== Excerpt to read ==

The increasing power of shareholder proposals and customer questionnaires
Publicly traded companies should also watch for an uptick in shareholder proposals on climate related resolutions, in particular those related to climate risk disclosure. These proposals are increasing, and garnering much wider margins of support than ever before, although still not meeting the threshold requirements for adoption. At the May 2016 annual meeting of two separate energy companies, shareholder resolutions related to increased climate risk disclosures received the support of approximately 40 percent of the shareholders. In a move that surprised some analysts, two other major energy companies recommended the approval of shareholder proposals for increased climate risk disclosure, including an analysis of how resilient the company is to low carbon future scenarios.
Corporate purchasing departments use questionnaires issued to supply chain companies in order to fulfill their information-gathering obligations for disclosures. These reports may require extra attention by counsel to ensure consistency and avoid misleading statements or material omissions. In the United States, the federal securities anti-fraud law, known as Rule 10b-5, prohibits material misstatements or omissions in connection with the purchase or sale of any security. As a result, private issuers should carefully evaluate its ESG statements in response to these types of questionnaires.
New enforcement trends
While the SEC and other countries begin to adopt or consider frameworks for climate change risk reporting, some states in the United States have taken matters into their own hands. In an effort to “defend climate change progress,” and “fill the legislative breach,” attorneys general (AGs) from 15 states, including the District of Columbia and the US Virgin Islands, have formed a coalition, the “AGs United for Clean Power,” with a stated goal to “use all the tools at our disposal to fight for climate progress.”

===
== Record extracts ==

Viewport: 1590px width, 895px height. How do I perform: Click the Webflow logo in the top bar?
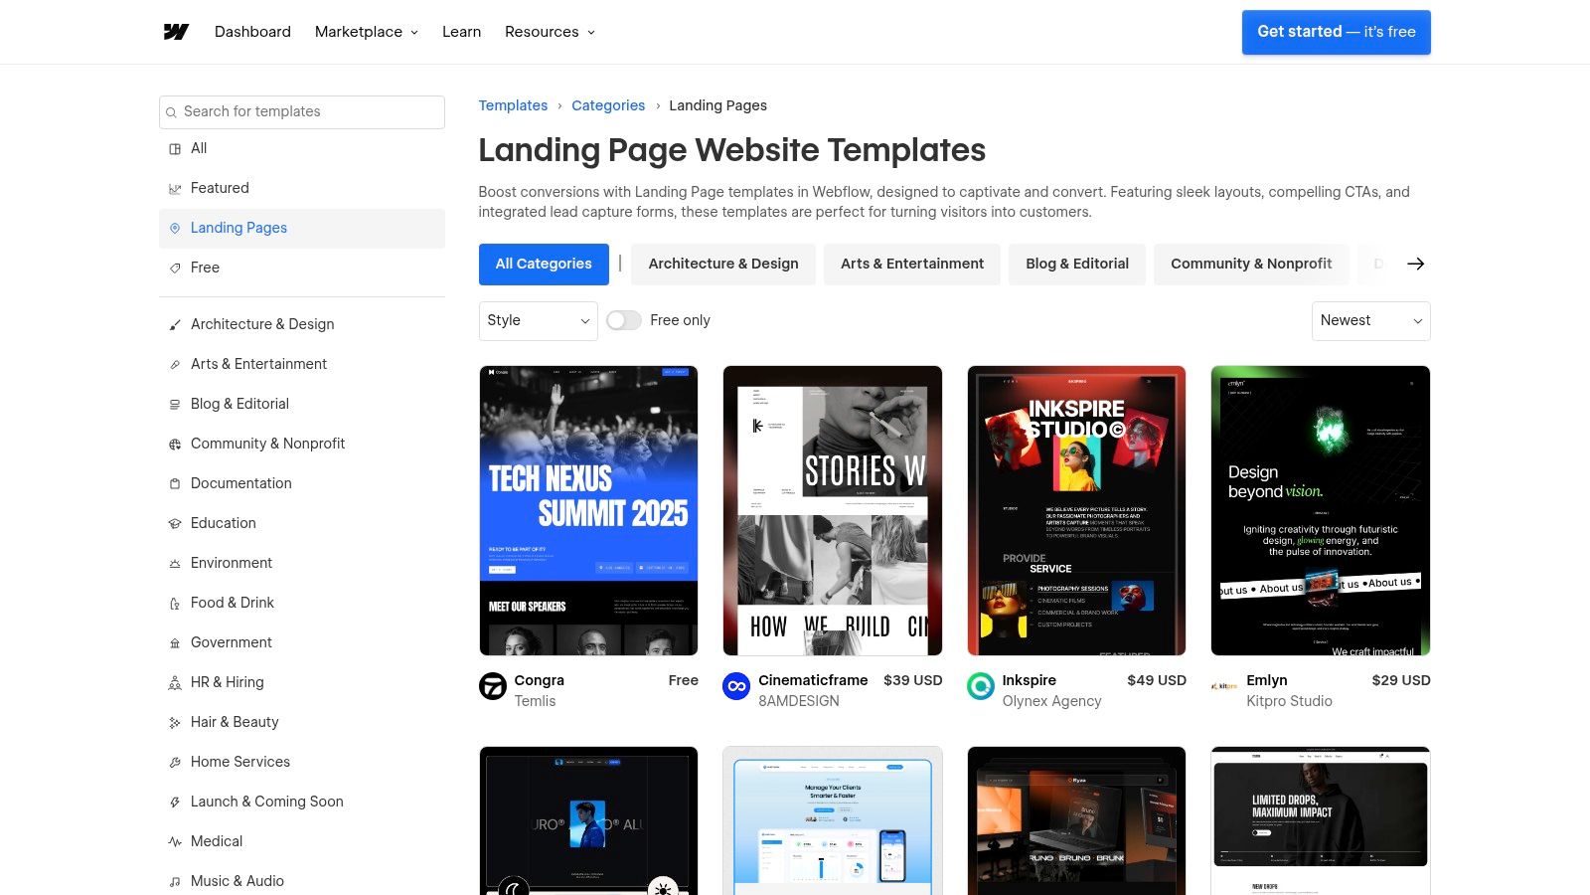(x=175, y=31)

===
== Record extracts ==

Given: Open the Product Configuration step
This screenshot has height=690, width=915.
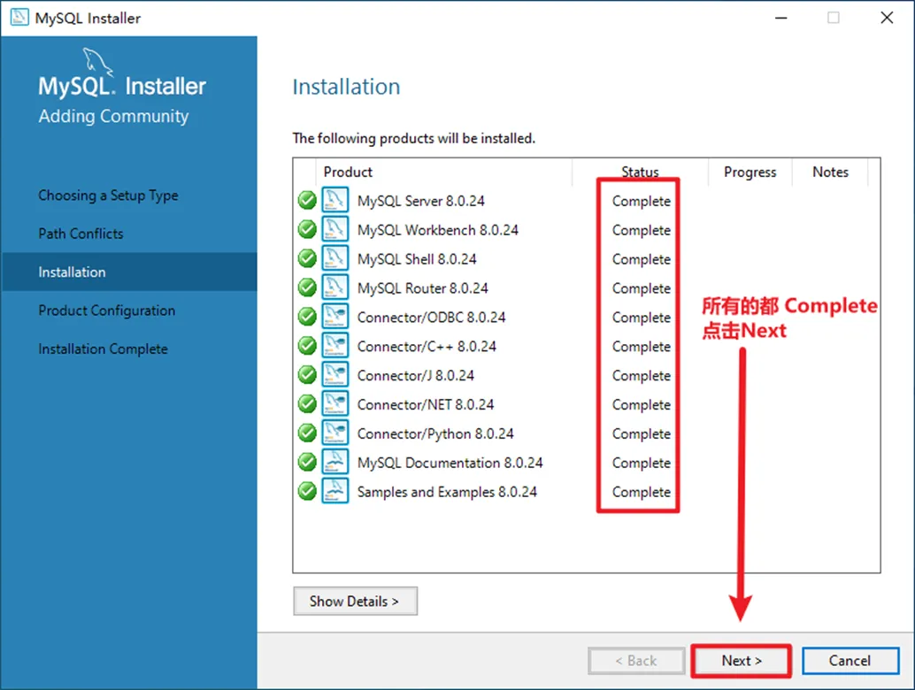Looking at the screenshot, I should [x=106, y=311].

===

Stated task:
Quote everything in the passage on climate risk disclosure from "Corporate purchasing departments" down to "types of questionnaires.". None of the entries is needed here.

Task response:
Corporate purchasing departments use questionnaires issued to supply chain companies in order to fulfill their information-gathering obligations for disclosures. These reports may require extra attention by counsel to ensure consistency and avoid misleading statements or material omissions. In the United States, the federal securities anti-fraud law, known as Rule 10b-5, prohibits material misstatements or omissions in connection with the purchase or sale of any security. As a result, private issuers should carefully evaluate its ESG statements in response to these types of questionnaires.